WRITTEN REQUEST
What do you get when you echo the records from the line containing "Upvote MaglithOran's comment" through the line containing "(x=296, y=127)", both included, reproducing each line exactly?

RECORDS TO PROCESS
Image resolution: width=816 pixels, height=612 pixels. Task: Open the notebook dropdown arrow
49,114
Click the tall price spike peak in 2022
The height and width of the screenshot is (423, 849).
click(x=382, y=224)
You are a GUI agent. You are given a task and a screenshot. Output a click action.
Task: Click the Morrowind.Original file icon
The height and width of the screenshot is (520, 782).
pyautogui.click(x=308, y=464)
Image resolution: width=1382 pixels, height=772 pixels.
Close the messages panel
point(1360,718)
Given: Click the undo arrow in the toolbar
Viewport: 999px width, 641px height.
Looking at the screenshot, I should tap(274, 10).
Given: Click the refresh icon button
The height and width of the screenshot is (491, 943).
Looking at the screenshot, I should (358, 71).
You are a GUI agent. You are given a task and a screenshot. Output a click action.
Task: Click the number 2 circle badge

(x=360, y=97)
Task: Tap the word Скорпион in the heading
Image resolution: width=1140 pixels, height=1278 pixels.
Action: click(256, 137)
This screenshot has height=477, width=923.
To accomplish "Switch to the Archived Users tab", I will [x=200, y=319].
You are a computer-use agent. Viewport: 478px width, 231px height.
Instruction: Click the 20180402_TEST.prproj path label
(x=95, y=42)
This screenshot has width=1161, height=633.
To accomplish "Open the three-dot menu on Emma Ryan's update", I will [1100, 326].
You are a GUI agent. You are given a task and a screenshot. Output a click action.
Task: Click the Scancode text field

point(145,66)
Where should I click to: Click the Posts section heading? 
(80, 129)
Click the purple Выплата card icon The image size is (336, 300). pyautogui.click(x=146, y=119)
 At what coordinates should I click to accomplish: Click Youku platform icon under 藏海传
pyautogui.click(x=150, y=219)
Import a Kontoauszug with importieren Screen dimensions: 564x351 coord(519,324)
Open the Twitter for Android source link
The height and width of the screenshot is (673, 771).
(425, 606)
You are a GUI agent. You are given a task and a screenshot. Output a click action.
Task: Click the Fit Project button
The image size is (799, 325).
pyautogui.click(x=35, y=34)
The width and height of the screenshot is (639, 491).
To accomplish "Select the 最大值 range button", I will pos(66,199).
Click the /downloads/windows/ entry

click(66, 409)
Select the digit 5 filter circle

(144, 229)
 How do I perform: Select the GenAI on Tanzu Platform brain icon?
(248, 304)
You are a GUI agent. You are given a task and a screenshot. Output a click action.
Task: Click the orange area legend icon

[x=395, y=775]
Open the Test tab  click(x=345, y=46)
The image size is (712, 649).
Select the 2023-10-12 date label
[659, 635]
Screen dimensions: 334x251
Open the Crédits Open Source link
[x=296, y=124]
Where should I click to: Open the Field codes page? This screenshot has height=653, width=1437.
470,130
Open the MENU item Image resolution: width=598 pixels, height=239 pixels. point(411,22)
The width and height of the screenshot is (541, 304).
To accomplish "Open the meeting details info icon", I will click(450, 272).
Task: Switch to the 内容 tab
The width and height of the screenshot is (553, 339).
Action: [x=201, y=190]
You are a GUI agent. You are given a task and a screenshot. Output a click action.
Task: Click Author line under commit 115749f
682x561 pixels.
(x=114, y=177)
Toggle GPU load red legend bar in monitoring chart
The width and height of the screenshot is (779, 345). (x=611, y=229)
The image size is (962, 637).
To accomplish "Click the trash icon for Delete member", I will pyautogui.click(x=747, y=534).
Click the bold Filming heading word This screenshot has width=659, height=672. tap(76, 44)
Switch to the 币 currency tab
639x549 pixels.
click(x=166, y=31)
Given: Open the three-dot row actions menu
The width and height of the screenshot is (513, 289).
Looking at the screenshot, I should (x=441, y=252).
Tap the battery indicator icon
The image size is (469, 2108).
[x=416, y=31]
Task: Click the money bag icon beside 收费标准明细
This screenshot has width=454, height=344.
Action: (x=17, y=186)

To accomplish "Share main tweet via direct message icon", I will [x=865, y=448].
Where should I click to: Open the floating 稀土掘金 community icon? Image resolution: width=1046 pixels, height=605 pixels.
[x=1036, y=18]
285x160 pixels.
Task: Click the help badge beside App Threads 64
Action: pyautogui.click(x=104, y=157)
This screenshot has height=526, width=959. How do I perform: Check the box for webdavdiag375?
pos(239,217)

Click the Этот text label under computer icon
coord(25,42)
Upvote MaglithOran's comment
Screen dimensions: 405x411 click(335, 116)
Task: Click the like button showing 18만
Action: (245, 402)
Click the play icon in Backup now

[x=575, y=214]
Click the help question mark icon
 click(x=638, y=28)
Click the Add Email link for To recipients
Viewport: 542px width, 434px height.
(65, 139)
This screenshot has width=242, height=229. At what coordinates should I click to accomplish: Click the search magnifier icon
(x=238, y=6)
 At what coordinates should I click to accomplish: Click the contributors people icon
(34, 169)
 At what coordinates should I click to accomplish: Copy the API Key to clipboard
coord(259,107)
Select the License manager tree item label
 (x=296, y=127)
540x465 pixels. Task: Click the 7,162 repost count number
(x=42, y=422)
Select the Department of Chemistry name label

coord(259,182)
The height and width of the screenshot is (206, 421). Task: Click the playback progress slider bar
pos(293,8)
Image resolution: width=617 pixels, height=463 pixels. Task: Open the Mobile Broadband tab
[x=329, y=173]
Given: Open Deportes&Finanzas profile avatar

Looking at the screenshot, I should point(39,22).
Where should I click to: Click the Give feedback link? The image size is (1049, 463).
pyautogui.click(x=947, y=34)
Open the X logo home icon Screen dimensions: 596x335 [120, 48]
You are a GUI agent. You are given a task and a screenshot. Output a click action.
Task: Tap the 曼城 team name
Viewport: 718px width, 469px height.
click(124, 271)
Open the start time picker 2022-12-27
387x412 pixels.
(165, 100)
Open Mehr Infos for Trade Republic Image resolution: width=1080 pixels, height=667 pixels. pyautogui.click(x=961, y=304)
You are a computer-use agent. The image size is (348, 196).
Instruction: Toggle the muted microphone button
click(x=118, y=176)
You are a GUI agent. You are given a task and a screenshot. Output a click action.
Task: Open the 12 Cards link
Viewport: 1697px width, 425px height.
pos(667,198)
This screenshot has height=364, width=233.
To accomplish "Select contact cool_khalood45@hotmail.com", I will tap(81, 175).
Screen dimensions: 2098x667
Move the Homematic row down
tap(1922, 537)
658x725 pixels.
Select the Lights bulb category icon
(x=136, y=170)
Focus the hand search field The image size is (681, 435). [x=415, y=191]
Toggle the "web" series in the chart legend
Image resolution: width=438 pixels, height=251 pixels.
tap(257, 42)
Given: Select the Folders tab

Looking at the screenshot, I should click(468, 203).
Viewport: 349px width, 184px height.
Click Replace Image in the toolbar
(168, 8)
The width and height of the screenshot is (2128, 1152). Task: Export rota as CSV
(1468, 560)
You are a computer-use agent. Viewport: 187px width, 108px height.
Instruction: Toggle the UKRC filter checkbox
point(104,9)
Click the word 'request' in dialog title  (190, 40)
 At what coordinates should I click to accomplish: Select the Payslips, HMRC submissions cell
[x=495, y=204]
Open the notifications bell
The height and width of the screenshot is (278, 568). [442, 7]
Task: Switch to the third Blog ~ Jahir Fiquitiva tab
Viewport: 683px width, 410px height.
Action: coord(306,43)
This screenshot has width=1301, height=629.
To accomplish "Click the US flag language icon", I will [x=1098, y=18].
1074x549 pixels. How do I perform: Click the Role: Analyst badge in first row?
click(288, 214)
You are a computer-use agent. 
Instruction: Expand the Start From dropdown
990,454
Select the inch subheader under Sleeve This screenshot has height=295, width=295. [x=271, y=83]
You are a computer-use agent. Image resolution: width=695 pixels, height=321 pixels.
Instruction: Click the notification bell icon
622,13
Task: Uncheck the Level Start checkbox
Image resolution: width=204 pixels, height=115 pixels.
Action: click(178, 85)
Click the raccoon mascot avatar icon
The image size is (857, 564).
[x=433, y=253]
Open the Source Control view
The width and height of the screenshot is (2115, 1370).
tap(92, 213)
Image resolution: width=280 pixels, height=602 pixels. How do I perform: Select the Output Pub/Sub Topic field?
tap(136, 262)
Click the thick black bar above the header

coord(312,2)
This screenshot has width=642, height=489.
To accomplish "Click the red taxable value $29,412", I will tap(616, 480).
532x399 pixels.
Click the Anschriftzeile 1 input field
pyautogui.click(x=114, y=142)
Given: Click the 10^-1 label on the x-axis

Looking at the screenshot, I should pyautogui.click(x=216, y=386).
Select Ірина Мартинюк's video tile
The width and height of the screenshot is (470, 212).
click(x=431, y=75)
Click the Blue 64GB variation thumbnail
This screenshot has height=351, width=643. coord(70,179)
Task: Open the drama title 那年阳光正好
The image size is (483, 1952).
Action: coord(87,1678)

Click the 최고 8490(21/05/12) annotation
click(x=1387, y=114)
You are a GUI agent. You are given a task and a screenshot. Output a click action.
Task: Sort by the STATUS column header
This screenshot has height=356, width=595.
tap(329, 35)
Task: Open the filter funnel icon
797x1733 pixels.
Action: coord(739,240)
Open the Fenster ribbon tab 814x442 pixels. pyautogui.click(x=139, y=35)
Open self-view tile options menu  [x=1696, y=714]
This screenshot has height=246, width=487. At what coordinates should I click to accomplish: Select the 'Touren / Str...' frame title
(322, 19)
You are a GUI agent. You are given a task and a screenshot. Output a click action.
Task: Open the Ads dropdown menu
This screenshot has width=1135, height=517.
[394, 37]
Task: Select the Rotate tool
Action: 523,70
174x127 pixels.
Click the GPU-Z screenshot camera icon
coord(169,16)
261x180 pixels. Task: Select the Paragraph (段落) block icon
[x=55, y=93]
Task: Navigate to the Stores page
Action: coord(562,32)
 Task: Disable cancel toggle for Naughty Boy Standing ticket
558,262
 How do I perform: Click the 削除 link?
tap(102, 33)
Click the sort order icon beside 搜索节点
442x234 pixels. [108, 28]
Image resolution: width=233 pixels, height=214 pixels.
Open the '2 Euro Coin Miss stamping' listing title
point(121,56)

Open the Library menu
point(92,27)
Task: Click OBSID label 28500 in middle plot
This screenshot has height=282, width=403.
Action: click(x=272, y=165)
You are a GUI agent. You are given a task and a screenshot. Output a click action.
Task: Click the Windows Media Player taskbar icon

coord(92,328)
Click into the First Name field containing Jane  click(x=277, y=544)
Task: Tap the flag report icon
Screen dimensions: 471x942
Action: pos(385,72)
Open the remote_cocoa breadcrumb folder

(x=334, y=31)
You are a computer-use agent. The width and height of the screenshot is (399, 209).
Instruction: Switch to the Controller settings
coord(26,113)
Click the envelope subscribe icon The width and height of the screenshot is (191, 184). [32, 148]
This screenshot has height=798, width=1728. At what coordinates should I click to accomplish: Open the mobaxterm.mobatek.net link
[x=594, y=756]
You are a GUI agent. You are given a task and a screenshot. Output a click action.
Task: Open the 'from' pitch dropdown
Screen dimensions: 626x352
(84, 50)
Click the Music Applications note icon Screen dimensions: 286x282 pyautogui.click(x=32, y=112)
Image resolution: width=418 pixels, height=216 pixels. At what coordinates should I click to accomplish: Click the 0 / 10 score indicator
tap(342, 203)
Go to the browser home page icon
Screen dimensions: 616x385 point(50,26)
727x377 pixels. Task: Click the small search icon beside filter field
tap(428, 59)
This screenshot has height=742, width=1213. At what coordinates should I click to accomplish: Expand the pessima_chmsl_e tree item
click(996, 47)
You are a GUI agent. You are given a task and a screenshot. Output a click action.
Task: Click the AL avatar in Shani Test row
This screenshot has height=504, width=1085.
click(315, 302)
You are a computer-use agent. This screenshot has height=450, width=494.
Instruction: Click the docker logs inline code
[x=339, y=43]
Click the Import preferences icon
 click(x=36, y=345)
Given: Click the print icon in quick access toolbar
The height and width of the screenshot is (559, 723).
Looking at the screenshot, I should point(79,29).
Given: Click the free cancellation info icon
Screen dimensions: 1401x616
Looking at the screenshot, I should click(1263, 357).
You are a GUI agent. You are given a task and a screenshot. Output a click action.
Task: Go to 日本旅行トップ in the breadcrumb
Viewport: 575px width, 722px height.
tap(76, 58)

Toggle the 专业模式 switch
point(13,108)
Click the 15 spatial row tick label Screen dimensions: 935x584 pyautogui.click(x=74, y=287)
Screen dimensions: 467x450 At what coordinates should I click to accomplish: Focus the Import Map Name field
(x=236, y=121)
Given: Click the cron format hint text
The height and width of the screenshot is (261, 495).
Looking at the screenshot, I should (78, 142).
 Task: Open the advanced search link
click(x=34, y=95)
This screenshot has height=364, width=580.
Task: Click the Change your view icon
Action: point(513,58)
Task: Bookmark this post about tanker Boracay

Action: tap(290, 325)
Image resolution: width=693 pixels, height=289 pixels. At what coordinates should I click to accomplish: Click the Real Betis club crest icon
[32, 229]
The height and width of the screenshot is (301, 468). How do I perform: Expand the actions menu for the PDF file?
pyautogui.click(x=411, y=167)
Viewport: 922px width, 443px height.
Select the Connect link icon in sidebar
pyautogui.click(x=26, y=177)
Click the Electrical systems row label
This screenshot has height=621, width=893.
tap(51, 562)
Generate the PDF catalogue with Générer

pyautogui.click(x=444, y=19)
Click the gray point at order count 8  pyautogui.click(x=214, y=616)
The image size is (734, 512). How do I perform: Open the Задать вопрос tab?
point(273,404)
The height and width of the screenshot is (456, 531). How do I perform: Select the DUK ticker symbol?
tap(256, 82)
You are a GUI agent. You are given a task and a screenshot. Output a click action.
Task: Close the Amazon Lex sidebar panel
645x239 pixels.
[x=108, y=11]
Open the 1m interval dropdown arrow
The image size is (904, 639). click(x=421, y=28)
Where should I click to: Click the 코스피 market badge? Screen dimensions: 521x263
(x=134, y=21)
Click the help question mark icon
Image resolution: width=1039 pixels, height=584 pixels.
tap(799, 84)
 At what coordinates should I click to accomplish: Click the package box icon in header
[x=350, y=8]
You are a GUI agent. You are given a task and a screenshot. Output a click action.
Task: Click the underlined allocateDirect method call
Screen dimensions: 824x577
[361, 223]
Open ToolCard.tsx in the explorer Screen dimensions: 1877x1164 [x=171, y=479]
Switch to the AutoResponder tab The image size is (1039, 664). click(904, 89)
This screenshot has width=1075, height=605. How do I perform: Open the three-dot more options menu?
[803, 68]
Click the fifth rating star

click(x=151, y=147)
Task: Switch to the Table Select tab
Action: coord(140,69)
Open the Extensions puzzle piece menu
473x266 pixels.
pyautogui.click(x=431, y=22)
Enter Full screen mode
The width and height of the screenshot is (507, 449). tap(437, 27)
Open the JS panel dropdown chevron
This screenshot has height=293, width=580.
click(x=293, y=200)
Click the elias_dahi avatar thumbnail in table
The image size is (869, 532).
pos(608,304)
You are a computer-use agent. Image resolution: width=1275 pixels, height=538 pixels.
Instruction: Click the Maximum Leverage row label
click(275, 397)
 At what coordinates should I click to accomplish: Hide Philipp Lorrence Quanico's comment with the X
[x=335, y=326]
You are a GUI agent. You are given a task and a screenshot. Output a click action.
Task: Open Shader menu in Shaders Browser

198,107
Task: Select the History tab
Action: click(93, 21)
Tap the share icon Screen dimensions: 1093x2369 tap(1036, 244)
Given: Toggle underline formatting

ANSWER TO THIS TASK
Upvote MaglithOran's comment
Screen dimensions: 405x411 click(335, 116)
Task: Click the like button showing 18만
Action: (245, 402)
Click the play icon in Backup now

[x=575, y=214]
Click the help question mark icon
 click(x=638, y=28)
Click the Add Email link for To recipients
Viewport: 542px width, 434px height.
(65, 139)
This screenshot has width=242, height=229. At what coordinates should I click to accomplish: Click the search magnifier icon
(x=238, y=6)
 At what coordinates should I click to accomplish: Click the contributors people icon
(34, 169)
 At what coordinates should I click to accomplish: Copy the API Key to clipboard
coord(259,107)
Select the License manager tree item label
 (x=296, y=127)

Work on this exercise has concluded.